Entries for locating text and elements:
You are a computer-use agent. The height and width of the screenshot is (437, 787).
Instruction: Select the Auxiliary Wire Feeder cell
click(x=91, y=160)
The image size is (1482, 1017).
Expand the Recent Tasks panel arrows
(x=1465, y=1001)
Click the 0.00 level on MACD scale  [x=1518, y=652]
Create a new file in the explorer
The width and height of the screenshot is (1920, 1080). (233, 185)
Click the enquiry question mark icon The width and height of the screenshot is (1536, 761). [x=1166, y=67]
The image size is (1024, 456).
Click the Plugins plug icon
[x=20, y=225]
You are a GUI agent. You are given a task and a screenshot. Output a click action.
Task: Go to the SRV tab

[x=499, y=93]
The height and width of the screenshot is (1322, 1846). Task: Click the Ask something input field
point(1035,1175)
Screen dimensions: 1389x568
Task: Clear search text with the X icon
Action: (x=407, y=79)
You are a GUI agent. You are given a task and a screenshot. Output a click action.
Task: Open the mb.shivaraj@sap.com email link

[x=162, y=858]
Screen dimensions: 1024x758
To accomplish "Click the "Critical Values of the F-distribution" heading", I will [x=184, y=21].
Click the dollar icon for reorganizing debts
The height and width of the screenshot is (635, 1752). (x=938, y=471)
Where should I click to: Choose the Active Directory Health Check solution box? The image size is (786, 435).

### WHAT IS ASKED
Render every line of the records above as a numbered list, omitting blank lines.

### TASK SOLUTION
1. You are a computer-use agent. The height and width of the screenshot is (437, 787).
2. Instruction: Select the Auxiliary Wire Feeder cell
3. click(x=91, y=160)
4. The image size is (1482, 1017).
5. Expand the Recent Tasks panel arrows
6. (x=1465, y=1001)
7. Click the 0.00 level on MACD scale  [x=1518, y=652]
8. Create a new file in the explorer
9. The width and height of the screenshot is (1920, 1080). (233, 185)
10. Click the enquiry question mark icon The width and height of the screenshot is (1536, 761). [x=1166, y=67]
11. The image size is (1024, 456).
12. Click the Plugins plug icon
13. [x=20, y=225]
14. You are a GUI agent. You are given a task and a screenshot. Output a click action.
15. Task: Go to the SRV tab
16. [x=499, y=93]
17. The height and width of the screenshot is (1322, 1846). Task: Click the Ask something input field
18. point(1035,1175)
19. Screen dimensions: 1389x568
20. Task: Clear search text with the X icon
21. Action: (x=407, y=79)
22. You are a GUI agent. You are given a task and a screenshot. Output a click action.
23. Task: Open the mb.shivaraj@sap.com email link
24. [x=162, y=858]
25. Screen dimensions: 1024x758
26. To accomplish "Click the "Critical Values of the F-distribution" heading", I will [x=184, y=21].
27. Click the dollar icon for reorganizing debts
28. The height and width of the screenshot is (635, 1752). (x=938, y=471)
29. Where should I click to: Choose the Active Directory Health Check solution box? The image size is (786, 435).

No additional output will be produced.